Still, Ms. McClenahan argues the district court erred when it reviewed Met-Life’s decision for an abuse of discretion; in her view, the court should have applied *696 de novo standard of review. This is so, she insists, because of a relatively recent Colorado statute requiring “de novo [review] in any court with jurisdiction” for a disability benefits “claim [that] has been denied in whole or in part.” Colo.Rev. Stat. § 10-3-1116(3). Notably, neither side before us suggests that Colorado’s statute is preempted by ERISA. Instead, they disagree only over the application of the state statute to this suit according to its own terms. Because we agree with MetLife that the statute doesn’t apply to this suit we have no occasion to pass on the question whether, if applicable, the Colorado statute might or might not be preempted by ERISA.

To apply to this case at all, the Colorado statute must operate retroactively. That’s because § 10-3-1116 was enacted after all the events at issue had occurred, including the plan’s formation and MetLife’s denial of benefits. See In re Estate of DeWitt, 54 P.3d 849, 854 (Colo.2002) (“[A] statute is presumed to operate prospectively, meaning it operates on transactions occurring after its effective date.”) (emphasis added).

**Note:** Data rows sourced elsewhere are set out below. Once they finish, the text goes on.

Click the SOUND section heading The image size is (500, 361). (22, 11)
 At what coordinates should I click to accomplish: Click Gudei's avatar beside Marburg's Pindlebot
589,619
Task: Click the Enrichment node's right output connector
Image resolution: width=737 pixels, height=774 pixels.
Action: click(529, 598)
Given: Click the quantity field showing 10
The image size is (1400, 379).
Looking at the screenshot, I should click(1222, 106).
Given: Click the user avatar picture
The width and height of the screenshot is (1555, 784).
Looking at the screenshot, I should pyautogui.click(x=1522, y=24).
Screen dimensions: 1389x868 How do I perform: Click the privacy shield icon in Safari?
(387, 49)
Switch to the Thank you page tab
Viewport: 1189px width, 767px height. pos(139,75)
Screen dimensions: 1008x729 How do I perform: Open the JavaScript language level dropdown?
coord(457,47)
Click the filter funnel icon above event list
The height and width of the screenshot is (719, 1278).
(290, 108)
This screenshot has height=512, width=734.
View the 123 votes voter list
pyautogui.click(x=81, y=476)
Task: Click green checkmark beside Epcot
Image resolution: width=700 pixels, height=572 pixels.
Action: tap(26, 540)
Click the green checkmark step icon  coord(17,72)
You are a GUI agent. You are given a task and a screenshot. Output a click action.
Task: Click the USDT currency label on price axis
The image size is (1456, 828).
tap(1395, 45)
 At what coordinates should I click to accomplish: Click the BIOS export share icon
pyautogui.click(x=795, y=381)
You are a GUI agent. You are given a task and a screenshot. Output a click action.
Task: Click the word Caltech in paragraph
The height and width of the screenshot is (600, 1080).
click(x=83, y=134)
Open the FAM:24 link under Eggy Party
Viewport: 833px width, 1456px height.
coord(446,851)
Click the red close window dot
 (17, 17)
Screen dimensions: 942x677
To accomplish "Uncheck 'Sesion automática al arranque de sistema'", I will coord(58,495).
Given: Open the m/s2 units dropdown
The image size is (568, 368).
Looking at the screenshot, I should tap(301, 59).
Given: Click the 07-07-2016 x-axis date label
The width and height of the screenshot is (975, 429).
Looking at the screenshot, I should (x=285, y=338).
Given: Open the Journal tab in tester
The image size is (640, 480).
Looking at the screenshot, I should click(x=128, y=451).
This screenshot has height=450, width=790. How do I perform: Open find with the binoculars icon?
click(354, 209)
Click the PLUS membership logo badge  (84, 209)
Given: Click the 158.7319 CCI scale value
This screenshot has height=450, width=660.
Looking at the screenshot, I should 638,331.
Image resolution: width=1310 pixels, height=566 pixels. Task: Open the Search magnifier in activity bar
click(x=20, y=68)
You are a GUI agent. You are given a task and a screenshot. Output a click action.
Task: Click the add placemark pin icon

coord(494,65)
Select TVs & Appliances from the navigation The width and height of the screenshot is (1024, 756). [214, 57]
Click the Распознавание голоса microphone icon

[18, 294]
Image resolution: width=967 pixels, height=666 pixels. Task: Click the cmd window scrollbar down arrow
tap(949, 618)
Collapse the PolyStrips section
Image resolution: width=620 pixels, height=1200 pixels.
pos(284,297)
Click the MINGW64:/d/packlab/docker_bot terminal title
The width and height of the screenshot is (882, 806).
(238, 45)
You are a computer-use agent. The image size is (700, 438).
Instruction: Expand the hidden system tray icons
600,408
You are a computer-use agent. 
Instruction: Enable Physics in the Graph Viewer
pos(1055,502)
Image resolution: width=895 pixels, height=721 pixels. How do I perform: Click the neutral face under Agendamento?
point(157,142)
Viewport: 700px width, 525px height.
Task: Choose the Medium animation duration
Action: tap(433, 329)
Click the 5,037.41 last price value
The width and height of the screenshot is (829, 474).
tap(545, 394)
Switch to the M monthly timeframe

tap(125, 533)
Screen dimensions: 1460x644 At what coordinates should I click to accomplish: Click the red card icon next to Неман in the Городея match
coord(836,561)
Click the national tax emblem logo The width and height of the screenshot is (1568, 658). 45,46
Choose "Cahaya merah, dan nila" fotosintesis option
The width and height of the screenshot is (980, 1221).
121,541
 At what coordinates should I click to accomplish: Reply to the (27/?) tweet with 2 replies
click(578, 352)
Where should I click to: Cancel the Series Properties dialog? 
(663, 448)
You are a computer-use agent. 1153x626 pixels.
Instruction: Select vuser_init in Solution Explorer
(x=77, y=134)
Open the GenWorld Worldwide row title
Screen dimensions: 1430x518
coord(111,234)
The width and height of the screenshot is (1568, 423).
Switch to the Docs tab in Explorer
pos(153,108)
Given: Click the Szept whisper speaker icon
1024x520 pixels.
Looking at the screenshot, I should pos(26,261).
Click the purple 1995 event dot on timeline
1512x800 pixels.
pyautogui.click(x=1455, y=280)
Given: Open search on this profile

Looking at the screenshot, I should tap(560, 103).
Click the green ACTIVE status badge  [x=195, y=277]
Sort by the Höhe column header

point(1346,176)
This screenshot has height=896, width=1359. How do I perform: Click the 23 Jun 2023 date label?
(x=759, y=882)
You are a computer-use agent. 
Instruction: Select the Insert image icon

In deciding whether a statute can be applied retroactively under Colorado law, a court must ask two questions. First, the court must ask if the Colorado General Assembly clearly intended the statute to have retroactive effect. Second, if the legislature did so intend, the court must then ask if the statute is unconstitutionally retrospective. See DeWitt, 54 P.3d at 854; Colo. Const. Art. II, § 11 (prohibiting any statute that is “retrospective in its operation.”) (emphasis added). A statute intended to operate retroactively is impermissibly retrospective under the Colorado constitution — and thus can’t be applied retroactively under state law — if but only if it impairs a vested right, creates a new obligation, imposes a new duty, or attaches a new disability. See DeWitt, 54 P.3d at 854; Cont’l Title Co. v. District Court, 645 P.2d 1310, 1314-15 (Colo.1982) (allowing retroactive application of a law where its only effect was to “provide an alternative remedy for vindication of the alleged discriminatory and unfair employment practice”).

Conflating the terms “retroactive” and “retrospective,” Ms. McClenahan argues that Colo.Rev.Stat.